▶ _EXTRACTED TEXT_:
------------------------------

The analysisSettings struct

This struct contains the parameters required to apply the numerical method for the resolution of the nonlinear equations:

  • methodName: string with the name of the method used: 'newtonRaphson','arcLength','newmark','alphaHHT'.
  • stopTolDeltau: float with tolerance for convergence in relative norm of displacements increment
  • stopTolForces: float with tolerance for convergence in relative norm of residual loads
  • stopTolIts: integer with maximum number of iterations per time step
  • deltaT: time step
  • finalTime: final time of simulation
  • incremArcLen: with of cylinder for arcLength method
  • deltaNM: delta parameter of newmark method. If this parameter is not declared then the classic Trapezoidal Newmark delta = $1/2$ is set.
  • alphaNM: alpha parameter of newmark method. If this parameter is not declared then the classic Trapezoidal Newmark alpha = $1/4$ is set.
  • alphaHHT: alpha parameter of alpha-HHT method. If this parameter is not declared then alpha=$-0.05$ is set.
  • posVariableLoadBC: (parameter used by the arcLength method) this parameter is an integer with the entry of the boundaryConds cell corresponding with the loads vector affected by the load factor
  • iniDeltaLamb: (parameter used by the arcLength method) this parameter sets the initial increment for the load factor $\lambda$.

another additional optional parameters are:

  • booleanSelfWeight: a boolean indicating if self weight loads are considered or not. The loads are computed using the density of the material and in the $-z$ global direction.

------------------------------

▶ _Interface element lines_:
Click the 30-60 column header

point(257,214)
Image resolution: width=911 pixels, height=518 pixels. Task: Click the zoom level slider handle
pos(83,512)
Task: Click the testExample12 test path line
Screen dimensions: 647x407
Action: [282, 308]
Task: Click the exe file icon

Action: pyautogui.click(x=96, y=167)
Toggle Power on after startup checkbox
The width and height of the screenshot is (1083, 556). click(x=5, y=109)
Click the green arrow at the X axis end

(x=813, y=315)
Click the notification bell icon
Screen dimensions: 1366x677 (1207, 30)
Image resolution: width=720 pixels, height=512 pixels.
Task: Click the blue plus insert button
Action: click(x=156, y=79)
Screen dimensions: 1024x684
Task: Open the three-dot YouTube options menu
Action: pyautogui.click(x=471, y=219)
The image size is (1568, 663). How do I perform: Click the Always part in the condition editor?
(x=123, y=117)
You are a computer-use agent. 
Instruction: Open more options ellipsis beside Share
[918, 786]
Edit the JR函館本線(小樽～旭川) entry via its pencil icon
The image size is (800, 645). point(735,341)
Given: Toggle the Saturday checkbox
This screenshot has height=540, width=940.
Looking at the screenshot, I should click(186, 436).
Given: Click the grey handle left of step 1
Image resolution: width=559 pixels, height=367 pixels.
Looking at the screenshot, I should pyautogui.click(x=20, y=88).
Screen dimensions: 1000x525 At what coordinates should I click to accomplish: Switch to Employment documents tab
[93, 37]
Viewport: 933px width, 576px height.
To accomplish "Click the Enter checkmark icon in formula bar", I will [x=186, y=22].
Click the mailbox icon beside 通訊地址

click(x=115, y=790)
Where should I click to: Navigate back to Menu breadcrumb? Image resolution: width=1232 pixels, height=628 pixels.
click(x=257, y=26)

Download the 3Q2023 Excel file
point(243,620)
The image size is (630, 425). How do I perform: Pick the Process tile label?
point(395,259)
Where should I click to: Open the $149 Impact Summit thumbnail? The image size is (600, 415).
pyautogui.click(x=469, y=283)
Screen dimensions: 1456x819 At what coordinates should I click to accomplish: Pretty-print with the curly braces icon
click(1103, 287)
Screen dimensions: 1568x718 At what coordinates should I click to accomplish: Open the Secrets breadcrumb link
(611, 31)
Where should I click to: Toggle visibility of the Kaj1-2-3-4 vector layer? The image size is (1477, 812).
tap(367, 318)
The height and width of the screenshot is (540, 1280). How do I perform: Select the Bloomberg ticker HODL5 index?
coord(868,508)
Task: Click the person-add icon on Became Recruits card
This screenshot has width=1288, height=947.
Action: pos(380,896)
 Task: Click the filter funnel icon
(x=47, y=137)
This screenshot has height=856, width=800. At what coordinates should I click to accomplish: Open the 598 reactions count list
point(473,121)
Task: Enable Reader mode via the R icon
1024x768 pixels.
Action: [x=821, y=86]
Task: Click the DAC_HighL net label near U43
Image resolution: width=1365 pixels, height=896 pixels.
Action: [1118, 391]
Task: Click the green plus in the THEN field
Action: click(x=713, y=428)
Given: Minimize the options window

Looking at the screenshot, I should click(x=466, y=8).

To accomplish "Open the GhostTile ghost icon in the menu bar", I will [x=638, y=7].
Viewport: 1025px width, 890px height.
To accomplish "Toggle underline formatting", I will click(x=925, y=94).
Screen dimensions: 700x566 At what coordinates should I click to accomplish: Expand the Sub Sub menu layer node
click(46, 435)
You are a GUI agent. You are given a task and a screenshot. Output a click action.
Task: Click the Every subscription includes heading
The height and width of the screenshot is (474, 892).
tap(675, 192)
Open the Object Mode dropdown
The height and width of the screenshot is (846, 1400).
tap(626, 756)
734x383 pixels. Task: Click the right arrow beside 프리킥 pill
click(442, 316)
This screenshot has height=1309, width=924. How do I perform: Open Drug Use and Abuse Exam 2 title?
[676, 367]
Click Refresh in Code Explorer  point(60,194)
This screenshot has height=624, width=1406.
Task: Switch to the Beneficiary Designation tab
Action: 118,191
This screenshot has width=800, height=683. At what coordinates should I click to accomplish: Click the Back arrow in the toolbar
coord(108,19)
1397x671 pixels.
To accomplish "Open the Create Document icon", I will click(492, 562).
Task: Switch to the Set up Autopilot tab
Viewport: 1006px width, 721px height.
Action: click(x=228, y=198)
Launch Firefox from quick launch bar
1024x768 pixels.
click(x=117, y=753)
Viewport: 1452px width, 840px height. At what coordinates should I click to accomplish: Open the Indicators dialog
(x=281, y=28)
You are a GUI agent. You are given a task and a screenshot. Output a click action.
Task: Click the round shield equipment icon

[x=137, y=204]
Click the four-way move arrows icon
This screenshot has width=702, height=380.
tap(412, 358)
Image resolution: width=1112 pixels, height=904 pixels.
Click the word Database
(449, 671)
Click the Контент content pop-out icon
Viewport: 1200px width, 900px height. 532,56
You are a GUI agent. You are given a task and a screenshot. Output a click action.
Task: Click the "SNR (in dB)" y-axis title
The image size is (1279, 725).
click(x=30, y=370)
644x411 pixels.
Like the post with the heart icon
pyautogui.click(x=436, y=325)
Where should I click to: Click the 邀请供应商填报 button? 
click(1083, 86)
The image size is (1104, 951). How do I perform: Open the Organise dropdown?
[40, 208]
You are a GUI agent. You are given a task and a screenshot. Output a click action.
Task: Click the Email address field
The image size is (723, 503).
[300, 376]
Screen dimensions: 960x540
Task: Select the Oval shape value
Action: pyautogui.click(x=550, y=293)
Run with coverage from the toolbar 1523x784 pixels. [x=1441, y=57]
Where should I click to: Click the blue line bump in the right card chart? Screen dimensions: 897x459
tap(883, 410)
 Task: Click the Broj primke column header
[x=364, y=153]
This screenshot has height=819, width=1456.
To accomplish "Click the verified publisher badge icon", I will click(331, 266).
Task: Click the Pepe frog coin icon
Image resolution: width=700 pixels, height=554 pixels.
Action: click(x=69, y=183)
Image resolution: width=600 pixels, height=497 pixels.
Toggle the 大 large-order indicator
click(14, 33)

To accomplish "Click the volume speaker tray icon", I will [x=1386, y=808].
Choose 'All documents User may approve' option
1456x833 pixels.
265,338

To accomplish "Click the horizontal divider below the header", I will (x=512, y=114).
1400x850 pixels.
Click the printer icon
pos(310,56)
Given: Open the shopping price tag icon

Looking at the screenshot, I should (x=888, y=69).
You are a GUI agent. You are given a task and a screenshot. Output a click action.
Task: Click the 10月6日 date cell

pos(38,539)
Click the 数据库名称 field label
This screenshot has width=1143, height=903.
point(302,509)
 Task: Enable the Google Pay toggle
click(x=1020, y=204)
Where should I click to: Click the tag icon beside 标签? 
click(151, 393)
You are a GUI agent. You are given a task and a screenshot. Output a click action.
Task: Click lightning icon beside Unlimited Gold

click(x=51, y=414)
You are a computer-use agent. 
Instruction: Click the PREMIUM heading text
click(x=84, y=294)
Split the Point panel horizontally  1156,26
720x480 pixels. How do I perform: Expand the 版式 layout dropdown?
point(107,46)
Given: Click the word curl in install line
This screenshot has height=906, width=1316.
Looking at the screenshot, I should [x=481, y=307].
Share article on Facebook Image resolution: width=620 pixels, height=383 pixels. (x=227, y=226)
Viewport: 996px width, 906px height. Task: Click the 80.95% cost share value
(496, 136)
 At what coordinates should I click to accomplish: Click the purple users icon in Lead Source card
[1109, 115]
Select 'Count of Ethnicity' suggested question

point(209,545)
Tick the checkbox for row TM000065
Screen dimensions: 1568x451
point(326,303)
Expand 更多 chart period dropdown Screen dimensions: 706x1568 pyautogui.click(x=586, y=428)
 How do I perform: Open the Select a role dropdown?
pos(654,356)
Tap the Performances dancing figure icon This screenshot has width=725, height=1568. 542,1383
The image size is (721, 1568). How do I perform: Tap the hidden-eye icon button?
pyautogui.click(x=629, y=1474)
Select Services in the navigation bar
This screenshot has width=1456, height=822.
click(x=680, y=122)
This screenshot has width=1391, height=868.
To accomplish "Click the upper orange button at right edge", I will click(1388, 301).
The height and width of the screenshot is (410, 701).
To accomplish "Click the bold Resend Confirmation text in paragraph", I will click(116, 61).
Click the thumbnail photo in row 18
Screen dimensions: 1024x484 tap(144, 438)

------------------------------

▶ _SET TASKS_:
• a. Answer these questions about the analysisSettings struct description:
(i) Which method names does it list for methodName?
(ii) What value of alpha is set when the alphaHHT parameter is not declared?
(iii) In which global direction are the self weight loads computed?
• b. Go on with the description of the analysisSettings struct, starting after its last sentence.

▶ _EXPECTED RESULTS_:
• a.
(i) 'newtonRaphson', 'arcLength', 'newmark' and 'alphaHHT'.
(ii) alpha = -0.05.
(iii) The -z global direction.

• b.
  • iniMatUs: a matrix with initial solutions for each time step.

then the aerodynamic-frame element parameters set are

  • fluidProps: is a row cell with the density $\rho_f$, viscosity $\nu_f$ and the function with the fluid velocity

\[\{ \rho_f; \,\, \nu_f; \,\, 'fluidVelocity'\}\]

The otherParams struct

  • problemName: string with the name of the problem, to be used in outputs.
  • plotsFormat: strint indicating the format of the output. Use 'vtk' for vtk output.
  • controlDofs: matrix with information of the degrees of freedom to compute and control. Each row should contain this form: [ node localdof ].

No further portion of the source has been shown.